• **WHAT THE TASK ASKS**
Within the entries underneath, how many lines include the string "Gotjawal"? State only the number.

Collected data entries
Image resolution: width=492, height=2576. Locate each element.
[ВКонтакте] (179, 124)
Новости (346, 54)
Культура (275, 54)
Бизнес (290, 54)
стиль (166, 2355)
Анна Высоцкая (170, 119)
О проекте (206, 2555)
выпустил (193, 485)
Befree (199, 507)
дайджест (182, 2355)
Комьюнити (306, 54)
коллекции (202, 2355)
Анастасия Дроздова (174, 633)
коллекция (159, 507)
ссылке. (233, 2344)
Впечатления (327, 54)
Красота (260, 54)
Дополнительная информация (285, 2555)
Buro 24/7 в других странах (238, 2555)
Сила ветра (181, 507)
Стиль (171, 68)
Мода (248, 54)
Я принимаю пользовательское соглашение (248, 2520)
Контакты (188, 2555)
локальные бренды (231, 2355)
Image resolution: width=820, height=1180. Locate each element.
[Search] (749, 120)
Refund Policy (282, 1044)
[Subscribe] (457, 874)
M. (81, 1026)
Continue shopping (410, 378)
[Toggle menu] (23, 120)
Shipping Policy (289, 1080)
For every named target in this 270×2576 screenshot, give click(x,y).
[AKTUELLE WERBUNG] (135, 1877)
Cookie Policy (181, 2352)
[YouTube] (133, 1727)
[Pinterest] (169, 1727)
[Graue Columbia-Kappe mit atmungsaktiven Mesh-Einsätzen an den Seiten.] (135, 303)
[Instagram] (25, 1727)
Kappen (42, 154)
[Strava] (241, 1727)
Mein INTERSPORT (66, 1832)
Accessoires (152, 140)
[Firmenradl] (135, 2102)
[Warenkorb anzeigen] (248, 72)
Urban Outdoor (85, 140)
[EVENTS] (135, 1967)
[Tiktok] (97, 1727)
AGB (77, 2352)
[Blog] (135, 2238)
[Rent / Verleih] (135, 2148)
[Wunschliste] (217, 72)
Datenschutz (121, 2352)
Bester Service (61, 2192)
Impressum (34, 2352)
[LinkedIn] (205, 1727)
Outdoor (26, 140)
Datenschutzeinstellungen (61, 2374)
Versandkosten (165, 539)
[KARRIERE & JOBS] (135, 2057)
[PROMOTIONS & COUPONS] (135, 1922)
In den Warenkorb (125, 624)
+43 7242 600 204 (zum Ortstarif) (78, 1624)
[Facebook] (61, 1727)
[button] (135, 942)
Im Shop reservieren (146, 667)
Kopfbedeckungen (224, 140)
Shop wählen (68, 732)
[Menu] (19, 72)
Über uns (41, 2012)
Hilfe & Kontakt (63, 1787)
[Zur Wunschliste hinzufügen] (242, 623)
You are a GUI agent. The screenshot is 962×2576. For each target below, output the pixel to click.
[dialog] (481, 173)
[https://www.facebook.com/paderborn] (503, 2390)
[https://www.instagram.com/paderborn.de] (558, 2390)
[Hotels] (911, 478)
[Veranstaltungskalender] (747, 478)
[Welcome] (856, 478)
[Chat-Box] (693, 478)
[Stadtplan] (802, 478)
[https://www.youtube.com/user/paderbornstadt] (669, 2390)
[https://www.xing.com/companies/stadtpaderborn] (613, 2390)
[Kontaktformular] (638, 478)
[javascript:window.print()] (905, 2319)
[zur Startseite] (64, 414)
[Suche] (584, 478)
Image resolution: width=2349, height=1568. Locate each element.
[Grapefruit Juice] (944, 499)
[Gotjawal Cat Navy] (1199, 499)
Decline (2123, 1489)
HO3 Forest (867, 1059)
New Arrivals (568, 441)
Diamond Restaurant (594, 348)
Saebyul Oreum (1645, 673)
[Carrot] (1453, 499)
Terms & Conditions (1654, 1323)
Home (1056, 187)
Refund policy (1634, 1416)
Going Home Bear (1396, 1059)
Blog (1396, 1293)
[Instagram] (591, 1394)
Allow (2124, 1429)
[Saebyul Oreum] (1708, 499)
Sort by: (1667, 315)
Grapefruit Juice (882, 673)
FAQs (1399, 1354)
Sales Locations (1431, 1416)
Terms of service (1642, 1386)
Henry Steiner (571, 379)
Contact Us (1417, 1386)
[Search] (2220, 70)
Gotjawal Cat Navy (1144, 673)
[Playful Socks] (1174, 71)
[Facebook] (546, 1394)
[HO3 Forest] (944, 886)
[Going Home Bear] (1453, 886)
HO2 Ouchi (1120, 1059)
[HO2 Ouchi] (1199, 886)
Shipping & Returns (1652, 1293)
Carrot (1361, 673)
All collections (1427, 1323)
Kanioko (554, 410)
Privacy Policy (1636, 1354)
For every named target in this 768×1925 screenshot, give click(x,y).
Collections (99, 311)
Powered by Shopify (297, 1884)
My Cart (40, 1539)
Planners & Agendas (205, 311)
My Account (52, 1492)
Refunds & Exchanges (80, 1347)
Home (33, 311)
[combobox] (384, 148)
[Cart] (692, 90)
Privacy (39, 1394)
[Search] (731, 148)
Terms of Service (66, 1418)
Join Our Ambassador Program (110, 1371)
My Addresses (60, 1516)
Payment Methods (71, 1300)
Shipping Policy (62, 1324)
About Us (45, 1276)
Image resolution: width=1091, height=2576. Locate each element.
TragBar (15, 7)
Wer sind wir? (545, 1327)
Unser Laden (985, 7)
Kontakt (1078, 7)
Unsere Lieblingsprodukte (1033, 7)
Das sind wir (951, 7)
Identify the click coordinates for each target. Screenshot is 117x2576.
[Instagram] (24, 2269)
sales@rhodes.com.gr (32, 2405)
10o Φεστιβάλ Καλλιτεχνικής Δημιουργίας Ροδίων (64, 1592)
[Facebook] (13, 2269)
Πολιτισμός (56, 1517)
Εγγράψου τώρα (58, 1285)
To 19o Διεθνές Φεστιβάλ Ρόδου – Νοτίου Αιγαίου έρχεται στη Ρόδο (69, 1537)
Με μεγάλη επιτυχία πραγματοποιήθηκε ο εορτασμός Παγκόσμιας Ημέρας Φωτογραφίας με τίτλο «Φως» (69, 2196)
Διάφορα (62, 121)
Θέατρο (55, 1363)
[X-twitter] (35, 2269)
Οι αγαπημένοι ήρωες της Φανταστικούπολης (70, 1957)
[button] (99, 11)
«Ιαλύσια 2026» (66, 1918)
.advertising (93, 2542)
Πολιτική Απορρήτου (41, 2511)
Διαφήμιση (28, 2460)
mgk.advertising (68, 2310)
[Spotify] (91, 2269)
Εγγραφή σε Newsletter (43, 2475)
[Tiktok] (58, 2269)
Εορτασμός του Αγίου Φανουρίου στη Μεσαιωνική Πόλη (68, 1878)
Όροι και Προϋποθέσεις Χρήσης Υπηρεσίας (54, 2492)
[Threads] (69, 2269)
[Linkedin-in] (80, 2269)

• **ANSWER TO THIS PROBLEM**
2